[YOUR GOAL]:
Would you please transcribe, exactly as written, the lines of the entries below starting at the one that holds "Screen dimensions: 1024x550" and ending at the one that holds "Click the browser", both included?

[SOURCE DATA]:

▬▬▬

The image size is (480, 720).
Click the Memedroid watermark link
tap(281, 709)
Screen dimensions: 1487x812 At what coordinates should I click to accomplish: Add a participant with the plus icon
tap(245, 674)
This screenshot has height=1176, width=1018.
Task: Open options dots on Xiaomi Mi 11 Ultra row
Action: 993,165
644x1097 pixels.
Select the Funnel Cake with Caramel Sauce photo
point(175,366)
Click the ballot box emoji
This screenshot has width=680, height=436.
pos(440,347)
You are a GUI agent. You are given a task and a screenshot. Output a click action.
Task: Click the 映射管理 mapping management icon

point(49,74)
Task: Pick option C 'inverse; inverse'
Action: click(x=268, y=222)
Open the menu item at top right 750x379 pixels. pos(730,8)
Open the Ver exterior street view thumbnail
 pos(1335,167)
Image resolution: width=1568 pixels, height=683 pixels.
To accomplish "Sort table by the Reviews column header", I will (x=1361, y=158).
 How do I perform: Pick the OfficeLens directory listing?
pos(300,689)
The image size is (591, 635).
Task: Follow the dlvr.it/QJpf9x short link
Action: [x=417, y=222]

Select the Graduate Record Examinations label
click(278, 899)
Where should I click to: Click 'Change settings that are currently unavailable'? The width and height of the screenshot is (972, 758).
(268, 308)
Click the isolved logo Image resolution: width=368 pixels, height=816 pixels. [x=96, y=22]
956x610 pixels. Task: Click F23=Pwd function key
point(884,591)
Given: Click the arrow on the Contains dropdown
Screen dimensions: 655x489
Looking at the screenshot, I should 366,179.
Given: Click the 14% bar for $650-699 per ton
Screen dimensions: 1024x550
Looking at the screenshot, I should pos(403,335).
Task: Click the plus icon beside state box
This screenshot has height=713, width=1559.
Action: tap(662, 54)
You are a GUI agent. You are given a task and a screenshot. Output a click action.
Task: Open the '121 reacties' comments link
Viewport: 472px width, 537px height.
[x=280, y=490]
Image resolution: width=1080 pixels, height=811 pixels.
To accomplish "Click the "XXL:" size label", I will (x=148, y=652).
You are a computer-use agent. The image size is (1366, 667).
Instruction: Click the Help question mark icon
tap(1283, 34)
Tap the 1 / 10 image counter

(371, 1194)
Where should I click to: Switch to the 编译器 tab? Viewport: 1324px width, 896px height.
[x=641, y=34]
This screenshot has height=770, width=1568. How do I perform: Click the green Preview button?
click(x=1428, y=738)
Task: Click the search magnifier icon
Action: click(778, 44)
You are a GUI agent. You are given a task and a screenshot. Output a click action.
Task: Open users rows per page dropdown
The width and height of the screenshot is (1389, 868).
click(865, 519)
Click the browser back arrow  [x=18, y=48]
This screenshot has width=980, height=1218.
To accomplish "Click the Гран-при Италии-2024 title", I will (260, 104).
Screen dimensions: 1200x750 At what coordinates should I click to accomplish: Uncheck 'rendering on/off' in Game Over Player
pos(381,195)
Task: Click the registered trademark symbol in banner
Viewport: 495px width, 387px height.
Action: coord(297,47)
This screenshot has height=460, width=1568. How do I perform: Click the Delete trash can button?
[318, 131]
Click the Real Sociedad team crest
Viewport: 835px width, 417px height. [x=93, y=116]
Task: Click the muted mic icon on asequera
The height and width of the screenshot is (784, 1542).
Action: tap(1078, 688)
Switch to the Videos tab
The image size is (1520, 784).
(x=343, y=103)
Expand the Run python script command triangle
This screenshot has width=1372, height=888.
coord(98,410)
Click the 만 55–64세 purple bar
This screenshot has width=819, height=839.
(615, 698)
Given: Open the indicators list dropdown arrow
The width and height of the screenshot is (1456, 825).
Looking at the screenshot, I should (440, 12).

▬▬▬

[RESPONSE AREA]:
Screen dimensions: 1024x550
Looking at the screenshot, I should pos(403,335).
Task: Click the plus icon beside state box
This screenshot has height=713, width=1559.
Action: tap(662, 54)
You are a GUI agent. You are given a task and a screenshot. Output a click action.
Task: Open the '121 reacties' comments link
Viewport: 472px width, 537px height.
[x=280, y=490]
Image resolution: width=1080 pixels, height=811 pixels.
To accomplish "Click the "XXL:" size label", I will (x=148, y=652).
You are a computer-use agent. The image size is (1366, 667).
Instruction: Click the Help question mark icon
tap(1283, 34)
Tap the 1 / 10 image counter

(371, 1194)
Where should I click to: Switch to the 编译器 tab? Viewport: 1324px width, 896px height.
[x=641, y=34]
This screenshot has height=770, width=1568. How do I perform: Click the green Preview button?
click(x=1428, y=738)
Task: Click the search magnifier icon
Action: click(778, 44)
You are a GUI agent. You are given a task and a screenshot. Output a click action.
Task: Open users rows per page dropdown
The width and height of the screenshot is (1389, 868).
click(865, 519)
Click the browser back arrow  [x=18, y=48]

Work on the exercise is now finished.